● **BRANO SCELTO**

Dopo questo slancio iniziale, però, gli equilibri politici sono cambiati. Negli anni successivi sono rimaste ferme sul tavolo del CCAMLR le tre proposte che riguardano il Mare di Weddell e la costa orientale dell’Antartide, promosse dall’Unione Europea, e l’area marina che circonda la Penisola Antartica, iniziativa di Cile e Argentina.

Per essere approvate le decisioni del CCAMLR devono essere votate all’unanimità da tutti i Paesi membri. Al contrario, negli ultimi anni Cina e Russia hanno posto sistematicamente il veto sull’istituzione delle nuove aree marine protette. “Il problema vero è che Russia e Cina non stanno negoziando in buona fede”, ha detto Rodolfo Werner, che ha partecipato ai lavori del CCAMLR per contro della Coalizione per l’Antartide e l’Oceano Meridionale (Asoc), un coordinamento tra ONG impegnate nella tutela dell’Antartide. “La Russia e la Cina non stanno esprimendo con chiarezza quali sono i motivi di opposizione”.

Proprio l’Istituto antartico cileno di Cárdenas, insieme all’Istituto antartico argentino, è autore della proposta per l’area protetta intorno alla Penisola Antartica. L’area di mare che circonda questa lingua di terra, però, è anche il cuore della pesca del krill antartico, la cui attività è cresciuta ininterrottamente negli ultimi anni.

Secondo Cárdenas, nella Penisola Antartica l’istituzione di un’area protetta non implicherebbe il divieto totale della pesca, ma alcune limitazioni: “Ci sarebbero delle zone precluse alla pesca e altre aperte”, afferma il ricercatore. Secondo Cárdenas “è una questione geopolitica, vogliono lasciarsi quelle aree aperte. Anche se la Russia oggi non è attiva nella pesca del krill, ha intenzione di mantenersi ogni diritto per il futuro”. Né la delegazione cinese né la delegazione russa presso il CCAMLR hanno risposto a una nostra richiesta di commento per spiegare le ragioni del loro veto.

L’ennesimo fallimento delle trattative per creare un sistema di tutela delle aree marine in Antartide mostra l’evidente difficoltà della comunità internazionale a dare risposte concertate alle sfide poste dalla crisi climatica.

Nel suo discorso di apertura ai lavori del meeting di Hobart, Monica Medina, sottosegretaria all’ufficio per gli Oceani e gli affari internazionali, ambientali e scientifici del governo americano, ha sollecitato “tutte le nazioni che hanno obiezioni a lasciarle cadere, prima che sia troppo tardi per salvare quello che possiamo di questo prezioso luogo - i pinguini, le balene, gli uccelli marini”.

● **DATI FORNITI**
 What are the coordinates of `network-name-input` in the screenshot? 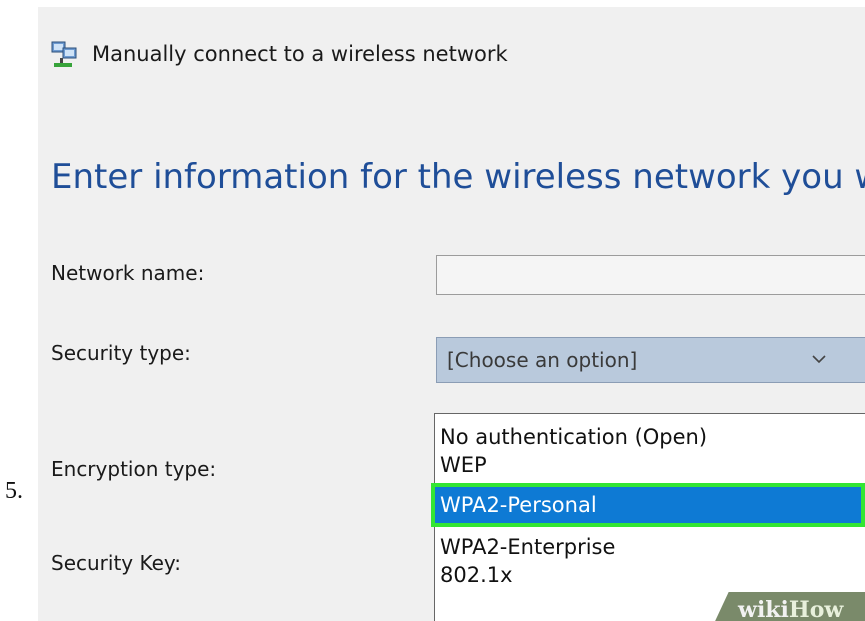 It's located at (650, 275). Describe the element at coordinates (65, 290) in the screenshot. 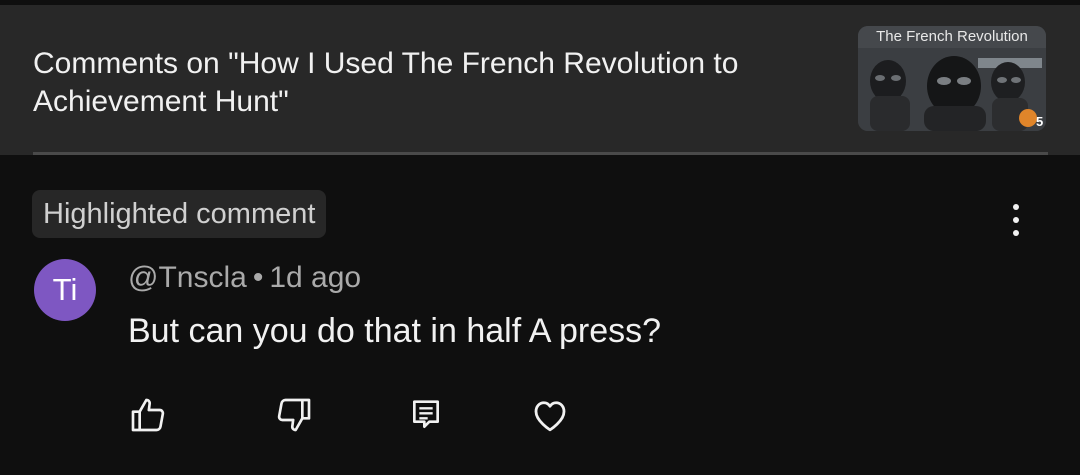

I see `avatar: Ti` at that location. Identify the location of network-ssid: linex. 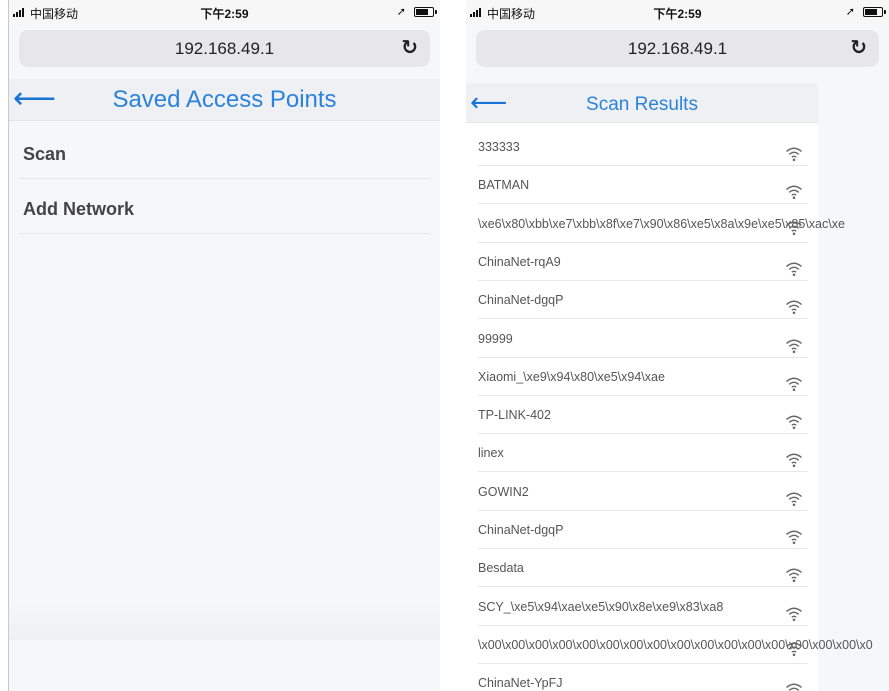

● **ELENCO COMPITI**
A - Riporta parola per parola il tratto del brano sulle aree marine protette in Antartide che va da "L’ennesimo fallimento delle" fino a "dalla crisi climatica.".
B - Prosegui il brano sulle aree marine protette in Antartide dal punto in cui si ferma.
Le righe non hanno niente a che fare con il brano.

● **RISPOSTE IN ORDINE**
A -
L’ennesimo fallimento delle trattative per creare un sistema di tutela delle aree marine in Antartide mostra l’evidente difficoltà della comunità internazionale a dare risposte concertate alle sfide poste dalla crisi climatica.

B -
Per un pugno di krill

Il krill è considerato alla base della catena alimentare in Antartide, in quanto si nutre di materia organica prodotta dal fitoplancton e viene a sua volta mangiato da una grande varietà di predatori, in particolare balene, foche, pesci, uccelli marini e cefalopodi. Attraverso questo ciclo, il krill è protagonista anche del processo di cattura e stoccaggio del carbonio nel mare.

Secondo un report pubblicato nei giorni scorsi dal Wwf, “questo processo equivale ogni anno all’affondamento di 23 milioni di tonnellate di carbonio nelle profondità oceaniche, dove può restare stoccato per 100 anni”. “Come individuo il krill è piccolo, ma collettivamente è molto potente per la sua capacità di stoccare carbonio e contribuire a mantenere condizioni climatiche stabili”, afferma Emily Grilly, responsabile conservazione per il Wwf Antartide.

Il 20 ottobre un gruppo di dieci scienziati ha pubblicato un articolo sulla rivista Science, chiedendo al CCAMLR una stretta o una messa al bando della pesca in Antartide, mostrando il pericoloso effetto combinato dei cambiamenti climatici e della pesca industriale sugli ecosistemi antartici.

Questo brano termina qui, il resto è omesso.